Google exec hints of Android 5.0 release this fall

Pattern of earlier releases suggests fall, but Lockheimer says Google wants to be 'flexible' on timing

BARCELONA -- Google isn't offering much information about the forthcoming Android 5.0, even though there are rumors saying that the new version of the operating system will be available on a smartphone by early summer.

It's more likely that it will be rolled out in the fall, based on comments made by Hiroshi Lockheimer, vice president of engineering for mobile at Google. He spoke with Computerworld at Mobile World Congress here on Monday.

"After Android 4 comes 5, and we haven't announced the timing yet, which we're still sorting out," Lockheimer said. "There's a lot of engineering work behind it still, and there's also just the question of how to time it."

Lockheimer added: "In general, the Android release cadence is one major release a year with some maintenance releases that are substantial still." That statement would suggest a fall 2012 time frame for the release of Android 5.0, given that Android 4.0 was released last November, he acknowledged.

Nonetheless, Lockheimer added a caveat: "Having said that, we're flexible. The [timing of releases] is not what drives us, but what does is innovation and offering users a great experience."

Lockheimer wouldn't divulge the dessert that will be used as a code name for Android 5.0, which follows Ice Cream Sandwich (ICS), as Version 4.0 is known. Google is already getting suggestions for sweets that begin with the letter J, he said. Earlier versions of the mobile operating system were called Cup Cake (1.5) , Donut (2.0), Eclair (2.1), Froyo (2.2), Gingerbread (2.3) and Honeycomb (3.0).

Google is still enjoying the success of Android 4.0, a version that was well received by developers and users. At MWC, the large Google exhibit area, located in the back corner of a major exhibition hall, was crowded with visitors who wanted to see dozens of Google partners show off their ICS-related applications.

One Google partner, Wyse Technologies, uses Android Beam technology in ICS to run its NFC software, which is designed to initiate file transfers between devices.

Wyse employees placed one Galaxy Nexus phone near another Galaxy Nexus phone to give the second device permission to access a file kept in the cloud or on a PC. The actual download of the file to the second phone was sent over Wi-Fi, but a 3G network or other wireless signal could be used. NFC is too constrained to transfer the actual file, they said.

Lockheimer said Android Beam has led to dozens of other applications, many of them sold in Android Market, including an app that allows two users to share a video by bringing two NFC phones close together, even when the clip is in midstream.
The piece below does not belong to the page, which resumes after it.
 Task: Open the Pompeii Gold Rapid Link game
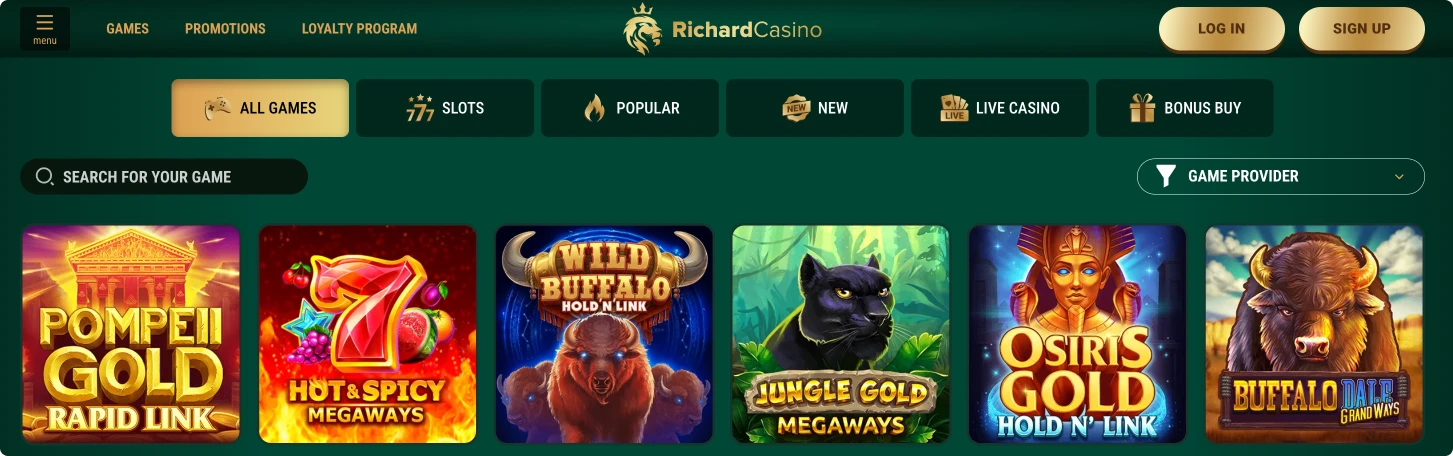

StumbleUpon demonstrated a similar technology at its booth inside the Google exhibit area.

Lockheimer listed several improvements in Ice Cream Sandwich that have been popular with users, including data-usage and battery-usage meters and widgets on the home screen.

While ICS was center stage at Google's booth, many users have expressed frustration that the operating system's new features are not yet available on devices running older Android versions. Lockheimer acknowledged that there is frustration over receiving ICS upgrades in a timely manner, which was why the Android Upgrade Alliance was announced at last year's Google I/O conference. The premise of the group was that phone manufacturers and wireless carriers would provide timely upgrades of devices during their first 18 months on the market.